As the saying goes, one man’s trash is another’s treasure. And it turns out to apply even to China’s famous hairy crabs. The dark-green crustaceans with wispy brown claw hair are an expensive specialty in China, much admired for their roe (see WiC127). But in Germany they are viewed as more of a pest. In fact, they’re being sold for as little as Rmb40 a kilogram – about the same price as Chinese cabbage.
German broadcaster Deutsche Welle reports that the surge in Germany’s hairy crab population is triggering local alarm. The problem is that the crabs eat almost anything, posing a serious threat to the survival of local species. In particular they’ve been depleting eel stocks in German rivers. These “armoured animals” – as the newspaper Berliner Kurie calls them – are also notorious for damaging dams and even ruining fishing equipment.
A report by the World Wide Fund for Nature estimates that the Chinese invaders have already cost Germany $100 million in damage and destruction.
To plug some of the financial hole, the Germans have tried boiling crabs for soup or even feeding them to their animals.
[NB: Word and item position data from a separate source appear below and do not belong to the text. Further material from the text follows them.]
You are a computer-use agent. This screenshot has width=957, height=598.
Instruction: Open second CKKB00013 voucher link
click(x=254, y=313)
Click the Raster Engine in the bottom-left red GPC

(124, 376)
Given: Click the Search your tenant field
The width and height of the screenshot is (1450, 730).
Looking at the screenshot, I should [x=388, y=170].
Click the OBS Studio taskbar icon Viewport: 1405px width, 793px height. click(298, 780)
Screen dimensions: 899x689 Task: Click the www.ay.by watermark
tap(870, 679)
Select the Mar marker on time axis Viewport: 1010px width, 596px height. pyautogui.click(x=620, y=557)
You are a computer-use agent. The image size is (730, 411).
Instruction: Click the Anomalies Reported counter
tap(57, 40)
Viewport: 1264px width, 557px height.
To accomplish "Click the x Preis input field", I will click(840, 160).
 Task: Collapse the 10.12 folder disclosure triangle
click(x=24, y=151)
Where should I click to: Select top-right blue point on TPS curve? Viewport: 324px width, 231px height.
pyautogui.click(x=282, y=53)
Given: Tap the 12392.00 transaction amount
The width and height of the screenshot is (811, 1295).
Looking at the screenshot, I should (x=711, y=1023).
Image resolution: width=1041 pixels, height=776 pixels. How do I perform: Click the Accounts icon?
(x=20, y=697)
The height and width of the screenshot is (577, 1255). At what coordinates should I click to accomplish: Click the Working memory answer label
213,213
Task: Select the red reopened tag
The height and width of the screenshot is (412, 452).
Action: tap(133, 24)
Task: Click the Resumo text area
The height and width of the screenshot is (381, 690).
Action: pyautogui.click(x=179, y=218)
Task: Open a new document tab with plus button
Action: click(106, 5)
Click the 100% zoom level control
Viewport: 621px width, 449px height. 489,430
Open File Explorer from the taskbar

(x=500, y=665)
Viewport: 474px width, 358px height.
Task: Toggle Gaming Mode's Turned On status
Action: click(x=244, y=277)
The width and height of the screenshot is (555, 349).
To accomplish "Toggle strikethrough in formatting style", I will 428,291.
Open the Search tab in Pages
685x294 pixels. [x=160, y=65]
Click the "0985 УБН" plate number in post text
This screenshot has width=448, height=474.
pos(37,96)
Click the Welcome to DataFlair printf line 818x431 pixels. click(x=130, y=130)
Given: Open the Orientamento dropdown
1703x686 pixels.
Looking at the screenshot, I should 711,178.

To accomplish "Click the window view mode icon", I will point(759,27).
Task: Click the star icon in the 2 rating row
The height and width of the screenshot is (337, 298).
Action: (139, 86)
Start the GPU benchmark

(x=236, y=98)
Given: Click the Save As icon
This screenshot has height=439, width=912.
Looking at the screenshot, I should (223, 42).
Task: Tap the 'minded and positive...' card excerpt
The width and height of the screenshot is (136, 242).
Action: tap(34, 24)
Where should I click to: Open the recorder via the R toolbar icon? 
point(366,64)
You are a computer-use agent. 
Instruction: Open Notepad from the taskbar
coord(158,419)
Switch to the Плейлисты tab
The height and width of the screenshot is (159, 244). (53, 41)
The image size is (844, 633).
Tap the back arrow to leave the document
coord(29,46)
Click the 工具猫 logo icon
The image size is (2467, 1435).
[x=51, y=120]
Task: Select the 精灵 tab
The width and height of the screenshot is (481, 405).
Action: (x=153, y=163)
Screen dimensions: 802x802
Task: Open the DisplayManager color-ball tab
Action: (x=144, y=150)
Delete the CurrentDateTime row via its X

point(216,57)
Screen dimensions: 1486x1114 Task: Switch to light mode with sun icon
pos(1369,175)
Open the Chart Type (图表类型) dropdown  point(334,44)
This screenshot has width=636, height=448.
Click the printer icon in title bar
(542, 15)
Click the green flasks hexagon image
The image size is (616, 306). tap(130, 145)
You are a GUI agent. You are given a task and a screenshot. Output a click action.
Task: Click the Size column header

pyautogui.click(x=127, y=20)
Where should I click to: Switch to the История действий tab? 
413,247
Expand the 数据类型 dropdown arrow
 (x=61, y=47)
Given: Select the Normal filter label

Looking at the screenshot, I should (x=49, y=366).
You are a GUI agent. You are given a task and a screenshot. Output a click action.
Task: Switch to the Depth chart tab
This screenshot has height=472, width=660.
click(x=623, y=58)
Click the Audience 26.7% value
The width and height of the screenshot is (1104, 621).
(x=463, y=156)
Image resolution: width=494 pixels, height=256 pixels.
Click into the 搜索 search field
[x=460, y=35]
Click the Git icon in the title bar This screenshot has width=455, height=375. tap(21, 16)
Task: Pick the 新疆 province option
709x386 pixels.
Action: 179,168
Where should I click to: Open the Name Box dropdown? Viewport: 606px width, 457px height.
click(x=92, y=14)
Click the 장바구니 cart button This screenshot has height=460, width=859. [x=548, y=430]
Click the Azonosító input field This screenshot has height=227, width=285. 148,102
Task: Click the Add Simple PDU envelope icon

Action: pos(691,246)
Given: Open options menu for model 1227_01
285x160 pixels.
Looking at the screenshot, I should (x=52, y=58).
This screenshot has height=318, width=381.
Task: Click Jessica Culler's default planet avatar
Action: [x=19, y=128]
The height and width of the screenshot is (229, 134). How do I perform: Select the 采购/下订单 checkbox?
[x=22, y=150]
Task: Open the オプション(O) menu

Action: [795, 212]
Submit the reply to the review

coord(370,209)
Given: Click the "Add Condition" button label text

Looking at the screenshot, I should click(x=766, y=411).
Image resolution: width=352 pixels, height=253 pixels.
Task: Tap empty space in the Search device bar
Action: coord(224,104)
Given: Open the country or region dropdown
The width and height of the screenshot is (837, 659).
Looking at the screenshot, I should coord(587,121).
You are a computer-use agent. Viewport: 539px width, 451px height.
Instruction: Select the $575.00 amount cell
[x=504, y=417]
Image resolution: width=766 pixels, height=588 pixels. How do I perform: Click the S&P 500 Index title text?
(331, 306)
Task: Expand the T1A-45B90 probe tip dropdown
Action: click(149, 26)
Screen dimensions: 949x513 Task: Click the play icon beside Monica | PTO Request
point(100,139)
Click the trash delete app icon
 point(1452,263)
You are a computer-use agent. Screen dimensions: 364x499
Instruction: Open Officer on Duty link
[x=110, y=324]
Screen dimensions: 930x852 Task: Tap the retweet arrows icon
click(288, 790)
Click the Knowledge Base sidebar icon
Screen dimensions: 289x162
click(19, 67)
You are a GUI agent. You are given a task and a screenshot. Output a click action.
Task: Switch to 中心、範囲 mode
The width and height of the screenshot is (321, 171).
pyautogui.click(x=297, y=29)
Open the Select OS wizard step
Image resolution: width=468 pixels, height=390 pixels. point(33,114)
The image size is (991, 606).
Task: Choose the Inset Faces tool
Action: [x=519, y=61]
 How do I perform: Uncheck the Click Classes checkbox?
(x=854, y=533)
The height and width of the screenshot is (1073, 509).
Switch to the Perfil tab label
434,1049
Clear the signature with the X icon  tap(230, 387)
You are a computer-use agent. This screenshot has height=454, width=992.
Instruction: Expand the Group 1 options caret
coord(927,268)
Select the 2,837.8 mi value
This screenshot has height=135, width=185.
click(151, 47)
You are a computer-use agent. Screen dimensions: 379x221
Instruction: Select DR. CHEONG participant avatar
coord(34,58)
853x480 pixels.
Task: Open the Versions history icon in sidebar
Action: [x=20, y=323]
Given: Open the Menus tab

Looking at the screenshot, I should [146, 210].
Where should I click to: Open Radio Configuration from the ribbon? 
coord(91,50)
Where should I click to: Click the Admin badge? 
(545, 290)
More recently they’ve sold crabs to local Asian supermarkets and restaurants. Kindly Chinese merchants have been offering to help out too, shipping crateloads back to China, where crab can fetch about $25 a kilogramme, a huge multiple to the German price.
But how did the hairy crabs end up in Germany? Chinese hairy crab were first seen in Europe as early as 1900 with the first mention from Germany coming in 1912.
A later investigation by German academics found that crabs were first brought to Europe by merchant ships from China. But it’s not just Germany that is suffering. The River Thames in London also has its fair share, reporting its first visit in 1935. Hairy crab visitors have also made their way to parts of the US and Canada.
But it seems that the crabs have found Germany a particularly pleasant place to set up home. “In China, all the chemical factories and serious pollution of rivers has led to a declining number of hairy crabs,” says the Beijing Times. “On the other hand, Germany’s Elbe and Havel rivers have much cleaner water that are good for breeding.”
Back in China, crab prices continue to climb (they are normally ‘in season’ from September through to November). That’s partly due to rising incomes for crab-eating aficionados, but also because the local catch looks set to decline this year. Supply is going to fall after Typhoon Haikui damaged their main breeding grounds around Suzhou, says Guangzhou Daily.
In the meantime, the ‘Deutsche’ hairy crab looks like being added to Germany’s impressive list of China exports.